**PROBLEM STATEMENT**. Exclude the pictures, then quote exactly the lines from the one holding "You are a GUI" through the last line of the records.

**Collected data**.
##############################
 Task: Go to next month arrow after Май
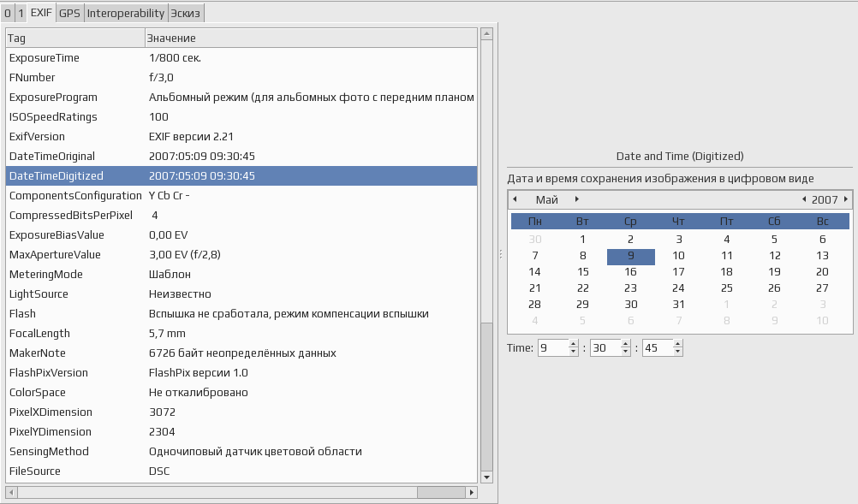pos(577,199)
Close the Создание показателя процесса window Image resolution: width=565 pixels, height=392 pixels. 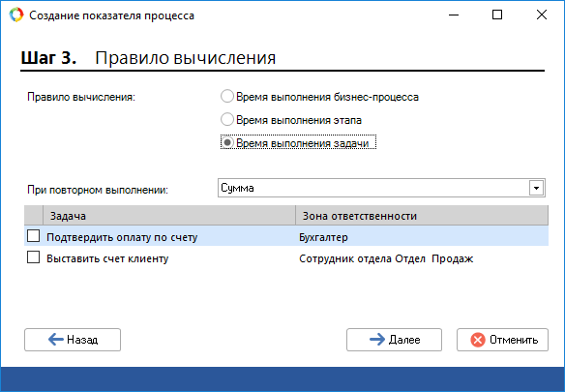tap(542, 15)
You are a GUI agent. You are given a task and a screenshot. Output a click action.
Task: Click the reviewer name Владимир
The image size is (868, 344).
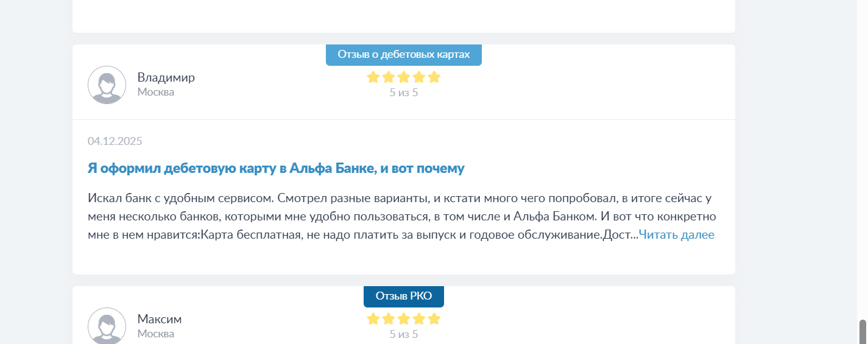[x=166, y=77]
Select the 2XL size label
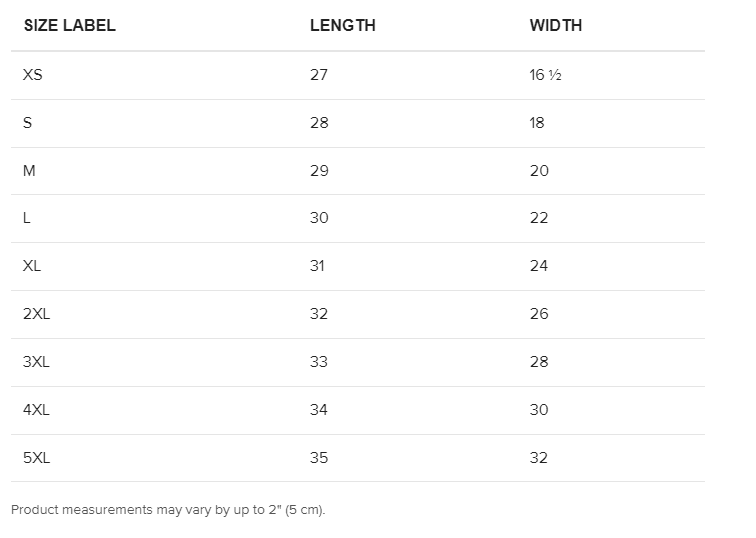Viewport: 756px width, 538px height. point(36,314)
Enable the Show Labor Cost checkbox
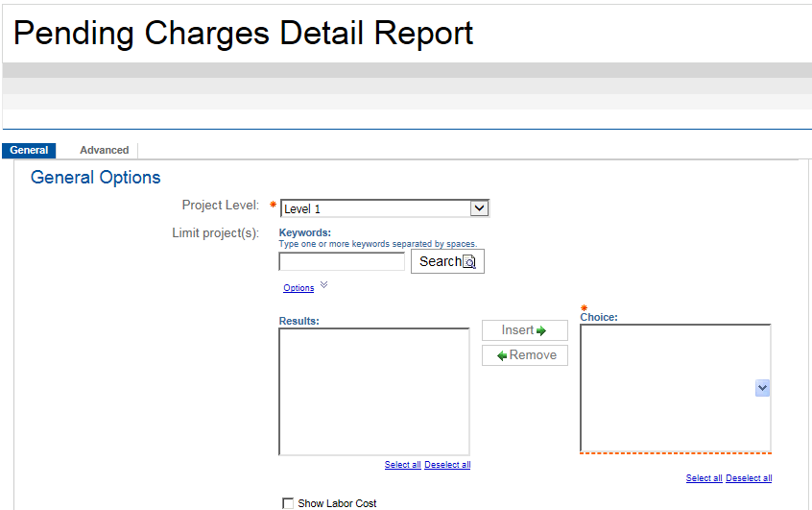Image resolution: width=812 pixels, height=510 pixels. click(x=288, y=503)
##############################
**ANSWER TO THIS PROBLEM**.
You are a GUI agent. You are given a task and a screenshot. Output a click action.
Task: Click the reviewer name Владимир
The image size is (868, 344).
[x=166, y=77]
Select the 2XL size label
Viewport: 756px width, 538px height. point(36,314)
Enable the Show Labor Cost checkbox
Image resolution: width=812 pixels, height=510 pixels. click(x=288, y=503)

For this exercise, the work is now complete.